This right-wing group is trying to set up a system to target drag shows in Texas

The alert was made amid far-right attacks on LGBTQ2S+ people in Texas

A Texas-based anti-LGBTQ2S+ organization and a right-wing activist have teamed up to find a new way to target drag shows.

Texas Family Project and Sara Gonzales, a host with conservative media network BlazeTV have launched Defend Kids Texas, a website where people can report live drag shows as they’re happening, LGBTQ Nation reported. The website—which loads slowly and generates a security check when entered—claims that its mission is to “expose attacks on our children’s innocence” and to highlight the left’s “sexual degeneracy.” 

The site itself doesn’t claim to have successfully shut down any drag shows, and it isn’t clear what happens after a report is sent, beyond Texas Family Project and Gonzales seeing it. But both the organization and the right-wing journalist have targeted specific drag shows on their Twitter accounts (even before the launch of the site), with the San Antonio club Starlighter announcing that it was cancelling drag shows for the rest of the year for safety reasons after the accounts called one of its drag shows “demonic” and linked it with the “sexualization of children.” 

This rhetoric isn’t new for Texas Family Project or Gonzales. The organization states that its mission is to “fight back against the Left’s anti-family extremism” and that it wants to bar gender-affirming care for trans youth and stop “woke teachers [from] exposing children to LGBT ideology.” Gonzales has said that “‘gender affirmation’ is child abuse” and called drag “sexual” indoctrination. Both accounts have interacted with @LibsofTikTok, an account notorious for targeting LGBTQ2S+ people.

Jay Brown, the senior vice president of Programs, Research and Training at the Human Rights Campaign (HRC), told Xtra over email that this kind of alert will only escalate violence against LGBTQ2S+ people.

“These attacks in Texas aim to perpetuate lies about who LGBTQ2S+ people are and set a dangerous precedent of singling out members of the community that will only result in higher instances of violence,” Brown said. “It will clearly not stop there unless we take action and hold these bad actors accountable.”

Social media users have made their own attempts to interfere with the site’s function, with some on Twitter trying to flood the site with nonsensical reports—perhaps one reason the site is slow.

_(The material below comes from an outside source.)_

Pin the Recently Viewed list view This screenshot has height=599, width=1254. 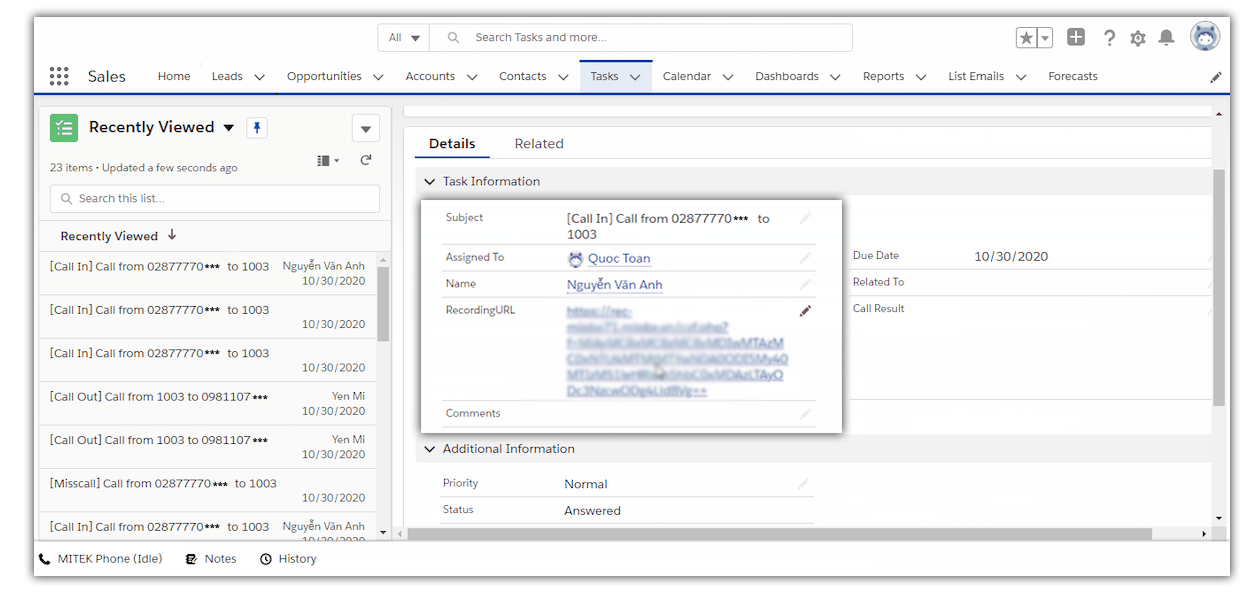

EMBED: https://twitter.com/mycheesemonster/status/1599615969508622336

 

EMBED: https://twitter.com/mrsbriggle/status/1599992631903547392

The creation of Defend Kids Texas came just a month before Texas lawmakers pre-filed a bill that would ban venues from holding all-ages drag shows. But advocates have warned that the bill could affect more than just drag performers. Alejandra Caraballo, a former staff attorney at the Transgender Legal Defense and Education Fund (TLDEF), said on Twitter that it would create “literal ban on trans people performing in any capacity,” as it conflates drag performers and trans people.

“A trans actor in a musical singing would suddenly make it ‘drag’, and thus result in the play venue being labelled a ‘sexually oriented business,’” Caraballo tweeted. “This is one of the most radical bills I have ever seen that seeks to completely eliminate trans people out of public life by defining drag to encompass trans people and then criminalizing it.”

The law hasn’t been the only way the Texas GOP has attacked drag shows. In mid-September, the party’s Twitter account tweeted out that a drag brunch was happening in Pflugerville, where neo-Nazis holding transphobic signs and swastika flags then crowded around the venue. Later in the month (in an unrelated incident), a group of Proud Boys and Christian nationalists protested a drag bingo happening in a Houston church, with the crowd holding homophobic and transphobic signs.

“In Texas—an open-carry state—we see multiple armed protests in opposition to LGBTQ2S+ bars, culture and events each week,” Brown told Xtra over email.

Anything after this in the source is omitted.